We work hard to ensure that our criticism of the way the Australian Taxation Office treats self-employed people is based on facts. Our summary of the mistreatment of Rod Douglass we think demonstrates the facts.
And the fact is that what happened to Rod could happen to anyone. This includes consultants, IT and engineering professionals, tradies, even home-based small business people.
But what has just occurred is extraordinary.
Michael Shord happens to be a diver working on overseas oil rigs. He is arguing with the ATO over how much tax he owes. Fair enough! His situation is a bit complex. However, a Tribunal made an error in a ruling. The ATO knew this. But when Michael tried to get the error fixed, the ATO opposed this in higher Courts.
In a Full Federal Court judgment last week Justice Logan said: (brackets and emphasized words are ours)
the “…denial of procedural fairness to Mr Shord … is patent.”
“…the Commissioner (Tax) should not just have not opposed the amendment (fixing the error) but readily consented to it…”
Justice Logan then said of the ATO’s behaviour in opposing the fix,
“…Departures from model litigant behaviour can, in particular circumstances, constitute professional misconduct, a contempt of court or an attempt, contrary to s 43 of the Crimes Act 1914 (Cth), to pervert the course of justice.”

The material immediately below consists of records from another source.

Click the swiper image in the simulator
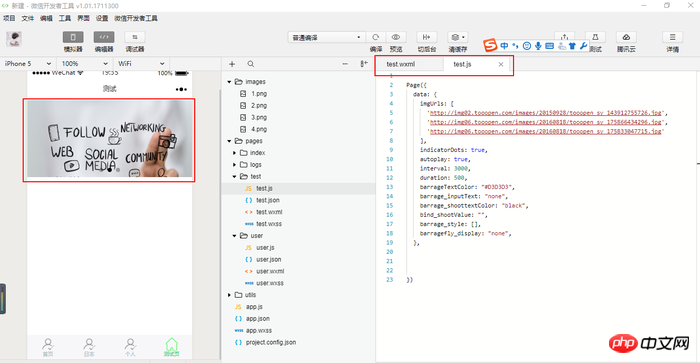Viewport: 700px width, 363px height. (x=109, y=139)
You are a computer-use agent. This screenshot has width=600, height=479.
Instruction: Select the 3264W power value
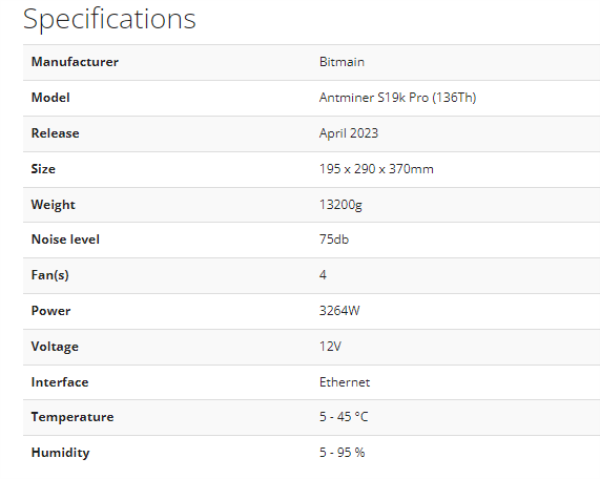pyautogui.click(x=339, y=311)
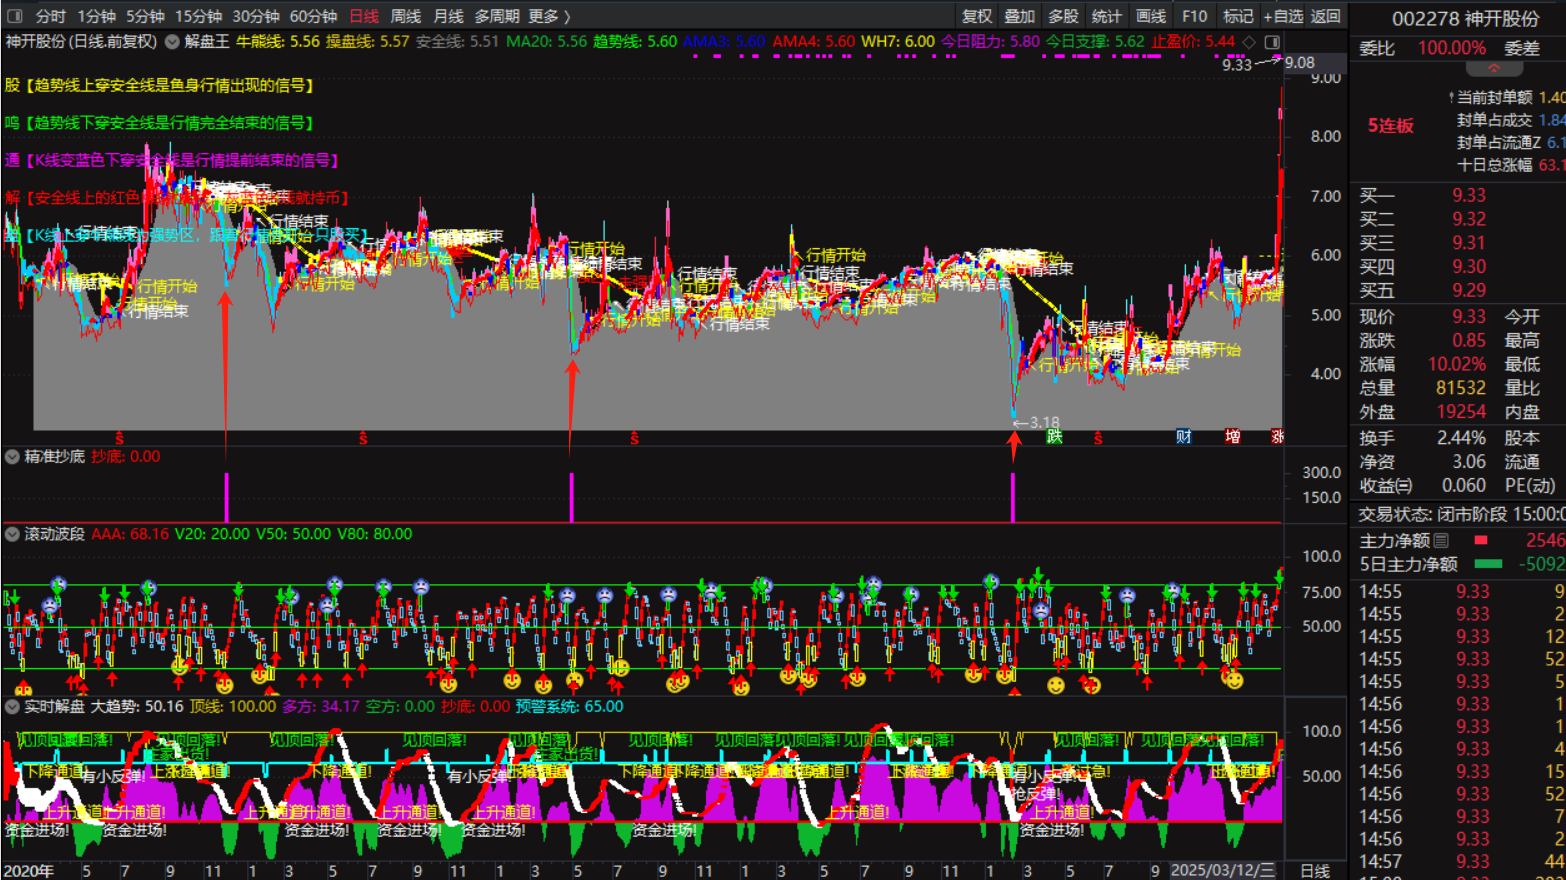The width and height of the screenshot is (1566, 880).
Task: Open the 滚动波段 indicator dropdown
Action: tap(12, 534)
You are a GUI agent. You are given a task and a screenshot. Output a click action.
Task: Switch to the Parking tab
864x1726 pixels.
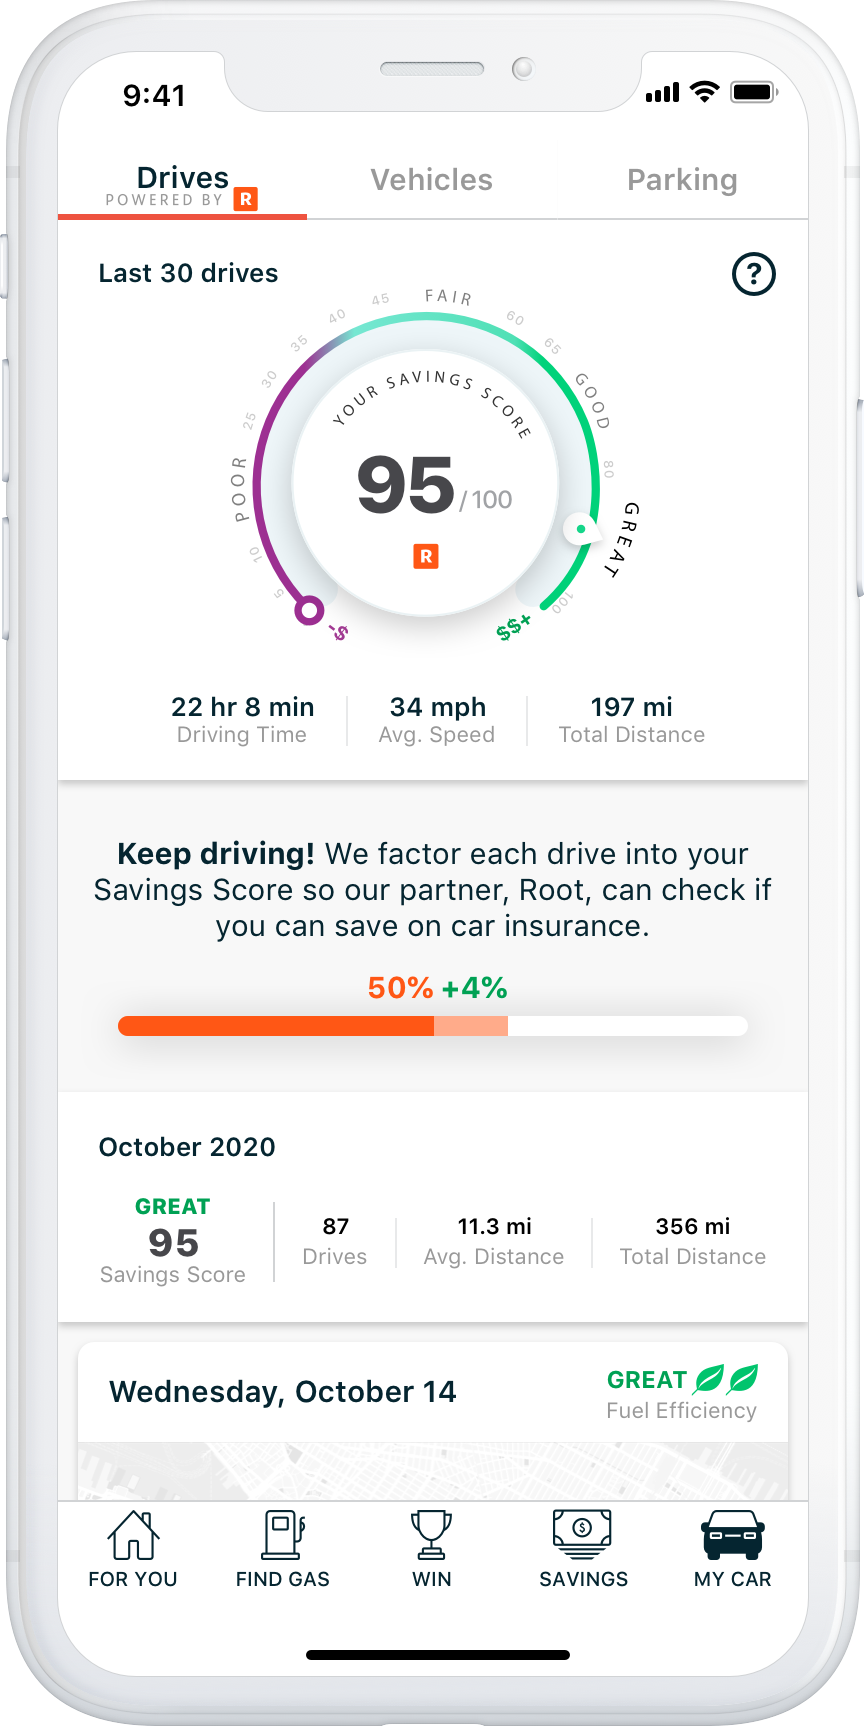[682, 180]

This is arguably an extraordinary judicial criticism, almost a warning to the ATO.
However, Justice Logan then stated
“…it appears to me that the lack of a ready concession of the jurisdictional error was just the result of a lack of understanding…”
Prior to stating the above, Justice Logan demonstrated an acute understanding of history and the foundations upon which a just society sits. And further, how lack of integrity and honesty by tax authorities can crumble those foundations. His comments are thoughtful. Read them here.
Justice Logan’s analysis reminds us of the importance of our campaign for reform of the ATO. It’s not just about self-employed people but the very integrity of our society.
Robert Gottliebsen in The Australian has also commented on the case: ‘Federal Court judge warns tax Commissioner’
Understanding both Rod’s case and Michael Shord’s will better prepare you when you’re faced with a Tax Audit.